The Methodist Lane bioswale and garden represent a partnership among Piazza Horticultural, the Surfrider Foundation’s eastern Long Island chapter, the Ladies Village Improvement Society, Mahoney Farm in East Hampton, the Garden Club, and the Suffolk County Soil and Water Conservation District. It was made possible by East Hampton Town’s $127,000 grant from the community preservation fund, following the Surfrider Foundation’s 2020 application for funding, as well as by private donors. The grant was awarded on the recommendation of the town’s water quality technical advisory committee to allocate the money toward the project’s $200,000 price tag. 

A bioswale and native garden along Methodist Lane in East Hampton was designed to absorb road runoff, filter pollutants from stormwater, and provide wildlife habitat.   Christopher Walsh

The project comprises a native grass meadow, wetland plantings, and a pollinator garden. Purple lovegrass, little bluestem, butterfly weed, false indigo, and 24 sweet gum and black gum trees are among the species in the meadow. Wetland plants include hibiscus, fringed sedge and bristly sedge, marsh marigold, and switchgrass. The pollinator garden has black-eyed Susan, ironweed, seaside goldenrod, blue verbena, and wild geranium. 

“We’re hoping that, being that it represents these ecosystems, it could be a sort of laboratory for the schools and different clubs, for educational purposes,” Mr. Piazza said. 

Flowers are starting to bloom, and the volume of stormwater and road runoff that had passed through the bioswale was apparent on Monday, when the Memorial Day weekend rains had finally ceased. A few ducks splashed in the collected water, but the bucolic scene was dotted with debris wrapped around just-planted flora, demonstrating both the volume of water moving through the bioswale and the impact of littering on land and water alike.  

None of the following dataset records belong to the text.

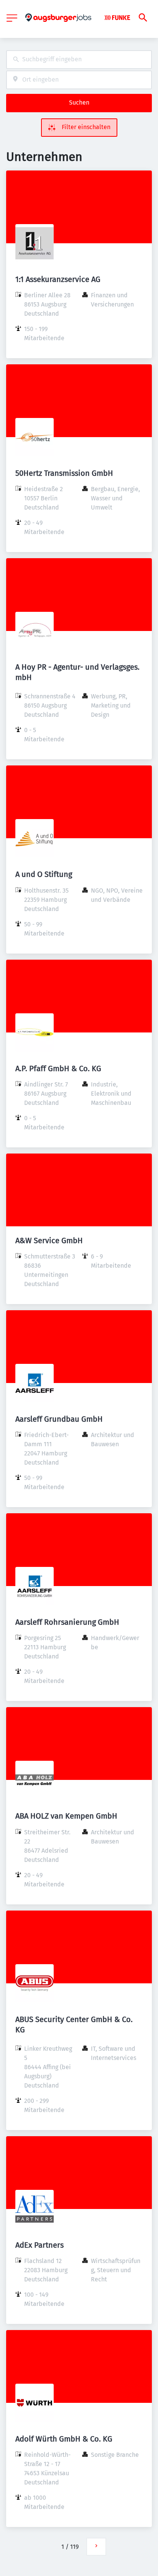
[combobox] (79, 59)
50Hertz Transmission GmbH (64, 473)
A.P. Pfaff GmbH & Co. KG (58, 1068)
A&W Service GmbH (49, 1240)
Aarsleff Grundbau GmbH (59, 1419)
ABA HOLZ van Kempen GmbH (66, 1816)
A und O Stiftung (43, 874)
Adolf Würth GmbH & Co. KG (63, 2438)
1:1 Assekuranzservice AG (57, 279)
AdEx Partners (39, 2245)
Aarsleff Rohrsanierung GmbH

“We’re really excited to see how it grows in this year, and how it’s able to address the amount of runoff on that site,” Mara Dias, the Surfrider Foundation’s water quality manager, said. “Obviously, a lot of water moved through there this weekend.”  

The bioswale conforms with the Surfrider Foundation’s Ocean Friendly Gardens program, which aims to connect landscaping and other land practices with their effect on waterways. Applying chemical fertilizers and pesticides to lawns and using too much water are “killing all the beneficial biology in our soils that support beautiful and healthy plants” while also creating polluted runoff, according to the foundation. 

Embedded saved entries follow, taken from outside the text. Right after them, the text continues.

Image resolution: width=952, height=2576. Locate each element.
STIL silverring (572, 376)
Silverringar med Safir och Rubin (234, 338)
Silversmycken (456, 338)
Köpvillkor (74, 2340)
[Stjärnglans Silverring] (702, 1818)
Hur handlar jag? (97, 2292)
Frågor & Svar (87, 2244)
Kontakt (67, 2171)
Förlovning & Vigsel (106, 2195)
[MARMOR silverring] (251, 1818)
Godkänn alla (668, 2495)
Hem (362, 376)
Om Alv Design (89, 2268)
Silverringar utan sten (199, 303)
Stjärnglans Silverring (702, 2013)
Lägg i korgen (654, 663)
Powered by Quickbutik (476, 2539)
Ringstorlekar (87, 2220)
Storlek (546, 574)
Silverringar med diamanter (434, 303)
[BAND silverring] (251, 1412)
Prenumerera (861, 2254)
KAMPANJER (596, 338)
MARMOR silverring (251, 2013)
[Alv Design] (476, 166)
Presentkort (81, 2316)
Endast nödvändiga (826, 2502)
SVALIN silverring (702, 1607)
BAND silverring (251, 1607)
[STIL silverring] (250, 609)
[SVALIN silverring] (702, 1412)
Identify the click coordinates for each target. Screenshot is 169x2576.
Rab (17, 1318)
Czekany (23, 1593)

The village green bioswale, another Ocean Friendly Gardens project, has been “wildly successful” on multiple levels, Mr. Piazza said, which the Methodist Lane project should replicate and amplify. “The public awareness part was huge,” he said, “because people started asking questions. We were able to explain water quality issues, and then, from a planting standpoint, it’s been super-successful because some plants are at a point where we have to thin them out. They’re self-sowing and propagating like crazy.” 

“From Surfrider’s perspective, we want to advocate for less monoculture lawns, and for incorporating natives into lawns,” Ms. Dias said. “You don’t need all the chemicals, all the extra water.”